Running analysis on data subsets
Opened this issue · 2 comments
Noticed some unexpected behaviour in the code after trying to run the analysis on a very small subset of the data (~25 models).
In the modelling notation part, this line was causing an issue:
df_meta_selected = df_meta_selected.groupby('namespace').resample('Y').sum(numeric_only=True).reset_index()
As we can see in the above picture, I found out the particular case of the count being 0 for a specific date, a duplicate namespace column filled with NaN values would be added to the dataframe.
To palliate this issue, I added the min_count option and subsequently filled the NaNs with 0.
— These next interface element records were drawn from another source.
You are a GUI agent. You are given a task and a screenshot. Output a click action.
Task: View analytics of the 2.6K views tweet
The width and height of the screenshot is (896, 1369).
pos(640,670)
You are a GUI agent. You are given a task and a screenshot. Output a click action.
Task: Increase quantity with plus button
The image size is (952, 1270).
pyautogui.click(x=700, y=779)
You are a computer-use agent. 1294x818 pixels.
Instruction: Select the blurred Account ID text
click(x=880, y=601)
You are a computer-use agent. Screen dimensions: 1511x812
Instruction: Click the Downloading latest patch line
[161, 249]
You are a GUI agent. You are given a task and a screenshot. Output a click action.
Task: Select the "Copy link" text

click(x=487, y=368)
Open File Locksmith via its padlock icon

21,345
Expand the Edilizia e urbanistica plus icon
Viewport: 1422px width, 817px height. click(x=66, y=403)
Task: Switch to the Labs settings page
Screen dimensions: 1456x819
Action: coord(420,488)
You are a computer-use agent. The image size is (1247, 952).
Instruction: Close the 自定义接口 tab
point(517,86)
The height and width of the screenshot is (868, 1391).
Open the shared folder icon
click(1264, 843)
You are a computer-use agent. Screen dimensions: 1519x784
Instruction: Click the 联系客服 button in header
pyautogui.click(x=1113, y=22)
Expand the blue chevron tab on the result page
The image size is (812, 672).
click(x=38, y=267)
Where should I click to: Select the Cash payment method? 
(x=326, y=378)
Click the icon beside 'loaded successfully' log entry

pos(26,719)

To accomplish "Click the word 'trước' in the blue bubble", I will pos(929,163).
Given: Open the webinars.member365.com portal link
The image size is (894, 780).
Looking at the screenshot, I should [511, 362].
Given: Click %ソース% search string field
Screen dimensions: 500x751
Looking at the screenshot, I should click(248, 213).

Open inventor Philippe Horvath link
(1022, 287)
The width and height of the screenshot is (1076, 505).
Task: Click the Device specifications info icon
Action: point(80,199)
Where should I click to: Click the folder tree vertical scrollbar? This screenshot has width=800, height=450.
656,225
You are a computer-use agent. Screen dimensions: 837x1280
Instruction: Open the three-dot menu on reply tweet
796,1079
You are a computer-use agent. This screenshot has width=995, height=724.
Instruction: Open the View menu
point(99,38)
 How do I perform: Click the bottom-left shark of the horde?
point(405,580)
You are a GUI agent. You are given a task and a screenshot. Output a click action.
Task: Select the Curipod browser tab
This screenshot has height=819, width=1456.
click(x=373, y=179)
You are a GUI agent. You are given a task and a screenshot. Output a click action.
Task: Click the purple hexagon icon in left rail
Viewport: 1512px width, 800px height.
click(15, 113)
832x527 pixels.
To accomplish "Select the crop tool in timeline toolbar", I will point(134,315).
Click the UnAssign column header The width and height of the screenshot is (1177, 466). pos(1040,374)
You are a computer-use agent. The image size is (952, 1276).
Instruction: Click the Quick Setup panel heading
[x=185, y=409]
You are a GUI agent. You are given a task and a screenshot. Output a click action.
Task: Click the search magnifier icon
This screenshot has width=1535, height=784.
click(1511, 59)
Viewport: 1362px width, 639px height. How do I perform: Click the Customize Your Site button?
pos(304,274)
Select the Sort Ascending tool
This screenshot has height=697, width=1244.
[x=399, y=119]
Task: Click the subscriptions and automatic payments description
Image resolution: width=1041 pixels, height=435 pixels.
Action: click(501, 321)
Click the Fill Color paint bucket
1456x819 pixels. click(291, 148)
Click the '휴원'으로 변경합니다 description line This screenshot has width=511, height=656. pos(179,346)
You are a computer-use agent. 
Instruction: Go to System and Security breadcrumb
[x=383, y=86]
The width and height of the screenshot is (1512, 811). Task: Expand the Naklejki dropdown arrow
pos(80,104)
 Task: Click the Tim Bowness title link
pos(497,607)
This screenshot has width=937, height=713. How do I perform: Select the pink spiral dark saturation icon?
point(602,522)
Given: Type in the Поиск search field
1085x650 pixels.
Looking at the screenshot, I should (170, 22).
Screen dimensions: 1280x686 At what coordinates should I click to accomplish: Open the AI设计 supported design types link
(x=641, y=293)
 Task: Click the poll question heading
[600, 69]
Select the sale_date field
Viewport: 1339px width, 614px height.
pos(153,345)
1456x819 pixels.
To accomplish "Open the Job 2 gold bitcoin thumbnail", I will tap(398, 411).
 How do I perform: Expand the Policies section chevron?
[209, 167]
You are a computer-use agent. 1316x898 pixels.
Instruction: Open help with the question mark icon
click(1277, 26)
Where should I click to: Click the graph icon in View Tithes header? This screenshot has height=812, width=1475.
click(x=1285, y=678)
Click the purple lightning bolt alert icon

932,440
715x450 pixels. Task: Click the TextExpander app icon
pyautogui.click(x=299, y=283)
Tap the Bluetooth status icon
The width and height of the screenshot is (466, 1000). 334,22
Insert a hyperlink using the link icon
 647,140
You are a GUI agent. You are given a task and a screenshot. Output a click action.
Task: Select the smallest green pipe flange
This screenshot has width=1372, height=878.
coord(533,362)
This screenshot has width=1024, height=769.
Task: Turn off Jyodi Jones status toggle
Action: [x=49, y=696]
In the element types section, the small quantity of models used for the analysis raised another issue. After the data crunching, Seaborn interprets the dataframe with the original number of rows instead of the actual one. This leads to an error throw in the form of:
AttributeError: 'NoneType' object has no attribute 'get_bbox'
This part of the error message gives us a hint:
The palette list has fewer values (18) than needed (27) and will cycle, which may produce an uninterpretable plot.
18 containers are expected but the list has 27 containers, hence the error.
The current solution is to remove hue="category"
under an arbitrary threshold of models. Seems like this particular issue only applies to small data subsets. Potential fix could be updating pandas to v2.